What is required: Would you print each of the entries below precisely as given?

Data to process:
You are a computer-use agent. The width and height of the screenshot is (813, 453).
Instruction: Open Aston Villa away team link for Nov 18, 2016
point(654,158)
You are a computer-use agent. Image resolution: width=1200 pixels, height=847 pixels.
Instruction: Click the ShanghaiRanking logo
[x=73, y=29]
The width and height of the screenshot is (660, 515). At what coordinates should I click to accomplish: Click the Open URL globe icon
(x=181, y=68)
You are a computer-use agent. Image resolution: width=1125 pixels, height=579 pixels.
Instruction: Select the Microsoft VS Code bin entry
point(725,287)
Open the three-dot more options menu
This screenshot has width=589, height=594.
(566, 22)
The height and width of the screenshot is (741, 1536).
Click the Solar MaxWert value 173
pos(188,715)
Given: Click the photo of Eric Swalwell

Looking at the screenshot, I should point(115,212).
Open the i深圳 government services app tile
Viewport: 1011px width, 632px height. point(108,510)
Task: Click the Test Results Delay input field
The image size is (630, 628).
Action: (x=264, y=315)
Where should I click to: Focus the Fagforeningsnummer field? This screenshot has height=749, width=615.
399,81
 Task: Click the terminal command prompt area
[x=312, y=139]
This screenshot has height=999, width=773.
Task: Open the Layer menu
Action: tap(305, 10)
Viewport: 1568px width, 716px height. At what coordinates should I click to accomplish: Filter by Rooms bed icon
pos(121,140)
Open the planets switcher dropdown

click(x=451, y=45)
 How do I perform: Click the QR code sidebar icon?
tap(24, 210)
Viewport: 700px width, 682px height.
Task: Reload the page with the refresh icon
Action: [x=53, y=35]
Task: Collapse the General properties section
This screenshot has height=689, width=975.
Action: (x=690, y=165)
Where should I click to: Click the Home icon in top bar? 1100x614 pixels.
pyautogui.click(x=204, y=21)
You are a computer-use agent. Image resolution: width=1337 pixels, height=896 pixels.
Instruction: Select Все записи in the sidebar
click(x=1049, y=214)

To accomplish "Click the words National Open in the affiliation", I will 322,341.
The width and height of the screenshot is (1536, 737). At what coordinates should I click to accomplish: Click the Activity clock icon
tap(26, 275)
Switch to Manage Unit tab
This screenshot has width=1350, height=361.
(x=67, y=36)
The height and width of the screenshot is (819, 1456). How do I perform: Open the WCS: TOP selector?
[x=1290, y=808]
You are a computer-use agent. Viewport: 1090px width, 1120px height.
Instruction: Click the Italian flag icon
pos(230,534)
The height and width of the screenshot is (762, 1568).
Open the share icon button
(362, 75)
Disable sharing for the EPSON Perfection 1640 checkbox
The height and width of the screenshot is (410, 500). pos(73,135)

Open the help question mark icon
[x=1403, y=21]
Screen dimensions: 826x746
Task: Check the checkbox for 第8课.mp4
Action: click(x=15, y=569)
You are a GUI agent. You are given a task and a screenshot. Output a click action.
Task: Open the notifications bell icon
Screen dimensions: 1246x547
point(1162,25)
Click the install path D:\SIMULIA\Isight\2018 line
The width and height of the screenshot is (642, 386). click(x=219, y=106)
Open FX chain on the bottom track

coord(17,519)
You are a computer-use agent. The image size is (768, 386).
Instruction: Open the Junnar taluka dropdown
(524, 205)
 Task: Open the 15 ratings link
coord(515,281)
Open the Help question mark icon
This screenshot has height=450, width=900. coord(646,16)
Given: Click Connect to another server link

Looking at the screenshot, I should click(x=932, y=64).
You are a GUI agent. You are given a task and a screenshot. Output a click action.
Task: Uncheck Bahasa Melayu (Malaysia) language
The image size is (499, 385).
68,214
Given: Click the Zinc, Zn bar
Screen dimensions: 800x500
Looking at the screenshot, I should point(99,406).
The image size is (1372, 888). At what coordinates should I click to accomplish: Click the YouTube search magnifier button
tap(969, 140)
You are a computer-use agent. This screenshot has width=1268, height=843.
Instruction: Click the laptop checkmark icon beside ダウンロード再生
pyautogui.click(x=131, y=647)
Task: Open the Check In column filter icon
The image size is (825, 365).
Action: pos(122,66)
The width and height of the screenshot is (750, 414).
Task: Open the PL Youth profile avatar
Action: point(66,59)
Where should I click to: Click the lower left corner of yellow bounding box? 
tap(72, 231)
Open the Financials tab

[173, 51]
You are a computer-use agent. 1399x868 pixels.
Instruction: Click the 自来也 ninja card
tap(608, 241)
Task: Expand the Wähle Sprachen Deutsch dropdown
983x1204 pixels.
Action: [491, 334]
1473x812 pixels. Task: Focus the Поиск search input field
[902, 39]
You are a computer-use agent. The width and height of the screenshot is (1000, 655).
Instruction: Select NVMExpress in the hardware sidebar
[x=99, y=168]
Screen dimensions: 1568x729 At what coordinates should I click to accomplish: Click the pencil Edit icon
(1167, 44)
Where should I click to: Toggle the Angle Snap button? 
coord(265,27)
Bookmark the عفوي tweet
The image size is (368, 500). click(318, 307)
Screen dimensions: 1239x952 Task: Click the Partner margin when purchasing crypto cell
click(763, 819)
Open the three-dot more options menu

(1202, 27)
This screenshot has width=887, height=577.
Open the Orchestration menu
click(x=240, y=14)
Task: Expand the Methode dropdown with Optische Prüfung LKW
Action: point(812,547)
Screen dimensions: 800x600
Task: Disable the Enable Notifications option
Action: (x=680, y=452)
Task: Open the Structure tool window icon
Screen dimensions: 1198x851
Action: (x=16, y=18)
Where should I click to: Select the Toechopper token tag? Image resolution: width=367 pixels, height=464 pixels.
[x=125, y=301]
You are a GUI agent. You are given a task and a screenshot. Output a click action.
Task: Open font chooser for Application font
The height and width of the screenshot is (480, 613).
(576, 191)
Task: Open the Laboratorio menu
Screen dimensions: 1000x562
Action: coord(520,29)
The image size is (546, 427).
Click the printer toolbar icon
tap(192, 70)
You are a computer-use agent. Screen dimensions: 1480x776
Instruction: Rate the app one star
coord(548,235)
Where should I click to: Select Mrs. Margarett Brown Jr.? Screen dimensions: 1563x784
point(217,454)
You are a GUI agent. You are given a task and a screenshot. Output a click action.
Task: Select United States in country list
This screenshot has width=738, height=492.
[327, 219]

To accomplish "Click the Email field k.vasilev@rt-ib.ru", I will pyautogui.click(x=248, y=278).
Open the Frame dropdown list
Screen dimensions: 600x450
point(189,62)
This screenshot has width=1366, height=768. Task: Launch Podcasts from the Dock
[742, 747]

Solution to this problem:
You are a computer-use agent. The width and height of the screenshot is (813, 453).
Instruction: Open Aston Villa away team link for Nov 18, 2016
point(654,158)
You are a computer-use agent. Image resolution: width=1200 pixels, height=847 pixels.
Instruction: Click the ShanghaiRanking logo
[x=73, y=29]
The width and height of the screenshot is (660, 515). At what coordinates should I click to accomplish: Click the Open URL globe icon
(x=181, y=68)
You are a computer-use agent. Image resolution: width=1125 pixels, height=579 pixels.
Instruction: Select the Microsoft VS Code bin entry
point(725,287)
Open the three-dot more options menu
This screenshot has width=589, height=594.
(566, 22)
The height and width of the screenshot is (741, 1536).
Click the Solar MaxWert value 173
pos(188,715)
Given: Click the photo of Eric Swalwell

Looking at the screenshot, I should point(115,212).
Open the i深圳 government services app tile
Viewport: 1011px width, 632px height. point(108,510)
Task: Click the Test Results Delay input field
The image size is (630, 628).
Action: (x=264, y=315)
Where should I click to: Focus the Fagforeningsnummer field? This screenshot has height=749, width=615.
399,81
 Task: Click the terminal command prompt area
[x=312, y=139]
This screenshot has height=999, width=773.
Task: Open the Layer menu
Action: tap(305, 10)
Viewport: 1568px width, 716px height. At what coordinates should I click to accomplish: Filter by Rooms bed icon
pos(121,140)
Open the planets switcher dropdown

click(x=451, y=45)
 How do I perform: Click the QR code sidebar icon?
tap(24, 210)
Viewport: 700px width, 682px height.
Task: Reload the page with the refresh icon
Action: [x=53, y=35]
Task: Collapse the General properties section
This screenshot has height=689, width=975.
Action: (x=690, y=165)
Where should I click to: Click the Home icon in top bar? 1100x614 pixels.
pyautogui.click(x=204, y=21)
You are a computer-use agent. Image resolution: width=1337 pixels, height=896 pixels.
Instruction: Select Все записи in the sidebar
click(x=1049, y=214)

To accomplish "Click the words National Open in the affiliation", I will 322,341.
The width and height of the screenshot is (1536, 737). At what coordinates should I click to accomplish: Click the Activity clock icon
tap(26, 275)
Switch to Manage Unit tab
This screenshot has width=1350, height=361.
(x=67, y=36)
The height and width of the screenshot is (819, 1456). How do I perform: Open the WCS: TOP selector?
[x=1290, y=808]
You are a computer-use agent. Viewport: 1090px width, 1120px height.
Instruction: Click the Italian flag icon
pos(230,534)
The height and width of the screenshot is (762, 1568).
Open the share icon button
(362, 75)
Disable sharing for the EPSON Perfection 1640 checkbox
The height and width of the screenshot is (410, 500). pos(73,135)

Open the help question mark icon
[x=1403, y=21]
Screen dimensions: 826x746
Task: Check the checkbox for 第8课.mp4
Action: click(x=15, y=569)
You are a GUI agent. You are given a task and a screenshot. Output a click action.
Task: Open the notifications bell icon
Screen dimensions: 1246x547
point(1162,25)
Click the install path D:\SIMULIA\Isight\2018 line
The width and height of the screenshot is (642, 386). click(x=219, y=106)
Open FX chain on the bottom track

coord(17,519)
You are a computer-use agent. The image size is (768, 386).
Instruction: Open the Junnar taluka dropdown
(524, 205)
 Task: Open the 15 ratings link
coord(515,281)
Open the Help question mark icon
This screenshot has height=450, width=900. coord(646,16)
Given: Click Connect to another server link

Looking at the screenshot, I should click(x=932, y=64).
You are a GUI agent. You are given a task and a screenshot. Output a click action.
Task: Uncheck Bahasa Melayu (Malaysia) language
The image size is (499, 385).
68,214
Given: Click the Zinc, Zn bar
Screen dimensions: 800x500
Looking at the screenshot, I should point(99,406).
The image size is (1372, 888). At what coordinates should I click to accomplish: Click the YouTube search magnifier button
tap(969, 140)
You are a computer-use agent. This screenshot has width=1268, height=843.
Instruction: Click the laptop checkmark icon beside ダウンロード再生
pyautogui.click(x=131, y=647)
Task: Open the Check In column filter icon
The image size is (825, 365).
Action: pos(122,66)
The width and height of the screenshot is (750, 414).
Task: Open the PL Youth profile avatar
Action: point(66,59)
Where should I click to: Click the lower left corner of yellow bounding box? 
tap(72, 231)
Open the Financials tab

[173, 51]
You are a computer-use agent. 1399x868 pixels.
Instruction: Click the 自来也 ninja card
tap(608, 241)
Task: Expand the Wähle Sprachen Deutsch dropdown
983x1204 pixels.
Action: [491, 334]
1473x812 pixels. Task: Focus the Поиск search input field
[902, 39]
You are a computer-use agent. The width and height of the screenshot is (1000, 655).
Instruction: Select NVMExpress in the hardware sidebar
[x=99, y=168]
Screen dimensions: 1568x729 At what coordinates should I click to accomplish: Click the pencil Edit icon
(1167, 44)
Where should I click to: Toggle the Angle Snap button? 
coord(265,27)
Bookmark the عفوي tweet
The image size is (368, 500). click(318, 307)
Screen dimensions: 1239x952 Task: Click the Partner margin when purchasing crypto cell
click(763, 819)
Open the three-dot more options menu

(1202, 27)
This screenshot has width=887, height=577.
Open the Orchestration menu
click(x=240, y=14)
Task: Expand the Methode dropdown with Optische Prüfung LKW
Action: point(812,547)
Screen dimensions: 800x600
Task: Disable the Enable Notifications option
Action: (x=680, y=452)
Task: Open the Structure tool window icon
Screen dimensions: 1198x851
Action: (x=16, y=18)
Where should I click to: Select the Toechopper token tag? Image resolution: width=367 pixels, height=464 pixels.
[x=125, y=301]
You are a GUI agent. You are given a task and a screenshot. Output a click action.
Task: Open font chooser for Application font
The height and width of the screenshot is (480, 613).
(576, 191)
Task: Open the Laboratorio menu
Screen dimensions: 1000x562
Action: coord(520,29)
The image size is (546, 427).
Click the printer toolbar icon
tap(192, 70)
You are a computer-use agent. Screen dimensions: 1480x776
Instruction: Rate the app one star
coord(548,235)
Where should I click to: Select Mrs. Margarett Brown Jr.? Screen dimensions: 1563x784
point(217,454)
You are a GUI agent. You are given a task and a screenshot. Output a click action.
Task: Select United States in country list
This screenshot has width=738, height=492.
[327, 219]

To accomplish "Click the Email field k.vasilev@rt-ib.ru", I will pyautogui.click(x=248, y=278).
Open the Frame dropdown list
Screen dimensions: 600x450
point(189,62)
This screenshot has width=1366, height=768. Task: Launch Podcasts from the Dock
[742, 747]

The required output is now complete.